ARMAND VAN HELDEN with HONEY DIJON at the Docks (11 Polson), Friday (December 17). $25 advance, $30 before midnight, $35 after. 416-469-5655. Rating: NNNNN
In retrospect, it's a bit strange that Armand Van Helden ended up being one of the most commercially successful house producers of the 90s. He's always professed to be more into hiphop than house, happily remixed the cheesiest of pop songs, often came across in print as an angry, arrogant thug and criticized the house music underground every chance he got. "I don't put on the clown nose well. I don't deal with interviews and all this stuff well," admits Van Helden from his New York studio. "I'm just a guy who wakes up and makes beats. I don't care about the rest of it."
After being out of the limelight for a bit, he's back with a mix CD, New York: A Mix Odyssey, which more cynical types might describe as a mainstream rip-off of the house-rock-new-wave-disco-punk thing that's suddenly hip. Van Helden beats them to the punch, though, by freely admitting in the intro track of the CD that a true NYC mix should also have way more hiphop and that the label steered it in this direction, but that he's OK with that.
"I live in NYC, and it makes you realize that most people don't fit into just one thing. The culture forces you to be into other things. The big house scene here is long gone, so people like me end up with this because it's the only thing that's interesting right now."
The CD has some of the same vibe as the whole indie dance scene, but beefed up and crossed with that big-room club sound. If, like Van Helden, you don't care too much about being cool, it's pretty fun. It romps through tracks by Blondie, Felix Da Housecat, Yaz, Soft Cell, Yes, the Romantics and some new tracks by Van Helden himself along with some big clubby tracks and some current dance rock. Unfortunately, you probably won't hear a set this eclectic from him on Friday, since the Docks is one of the bigger rooms in town.
"I have my safe set and I have my experimental set. I bring both, but within a few songs I can tell what they're going to like. Younger crowds and big rooms want house, but sometimes I can get away with more."
He's also got another full album in the works, a format he's attempted a few time before but never with as much success as his long string of hit singles and remixes.
"The market doesn't accept albums, but I need to leave something more than just a bunch of singles; an album is more permanent. Dance albums are boring, though. I don't blame the audience for not being into them.
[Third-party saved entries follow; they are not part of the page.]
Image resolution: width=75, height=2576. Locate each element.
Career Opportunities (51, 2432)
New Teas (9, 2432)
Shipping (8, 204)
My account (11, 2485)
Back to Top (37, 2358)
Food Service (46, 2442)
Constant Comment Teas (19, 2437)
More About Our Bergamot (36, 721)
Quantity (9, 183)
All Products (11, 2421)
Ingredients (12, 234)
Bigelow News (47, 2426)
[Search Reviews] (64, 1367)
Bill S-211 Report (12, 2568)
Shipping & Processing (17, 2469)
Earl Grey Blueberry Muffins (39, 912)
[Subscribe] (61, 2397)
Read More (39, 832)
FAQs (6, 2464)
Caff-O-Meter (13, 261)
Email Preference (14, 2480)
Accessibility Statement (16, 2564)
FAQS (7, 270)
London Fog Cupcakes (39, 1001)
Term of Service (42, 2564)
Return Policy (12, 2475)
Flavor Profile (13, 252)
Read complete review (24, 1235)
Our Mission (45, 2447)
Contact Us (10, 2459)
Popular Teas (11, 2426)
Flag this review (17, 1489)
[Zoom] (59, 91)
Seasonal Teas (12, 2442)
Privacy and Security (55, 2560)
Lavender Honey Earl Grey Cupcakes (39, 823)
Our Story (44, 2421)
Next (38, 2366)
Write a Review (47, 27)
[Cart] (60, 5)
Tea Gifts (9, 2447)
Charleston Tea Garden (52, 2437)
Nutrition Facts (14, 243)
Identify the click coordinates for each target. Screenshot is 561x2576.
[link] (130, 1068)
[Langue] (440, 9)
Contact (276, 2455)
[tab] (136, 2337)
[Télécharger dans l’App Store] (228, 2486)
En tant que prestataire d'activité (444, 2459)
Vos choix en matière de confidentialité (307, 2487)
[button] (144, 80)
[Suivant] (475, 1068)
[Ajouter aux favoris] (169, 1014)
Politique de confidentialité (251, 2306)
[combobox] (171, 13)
I can't think of a dance album I'd want to listen to all the way through.
"You have a choice - you can make a song that's just a vibe, that you're going to play for a month or two and forget, or you can make a song that people are going to remember forever.
"I can't understand why you would want to go through all the work of making and releasing a track just to put out a vibe, but everyone's so caught up on being underground and cool.
"I don't know much about underground credibility, but I do know most of these guys are making music for the wrong reasons."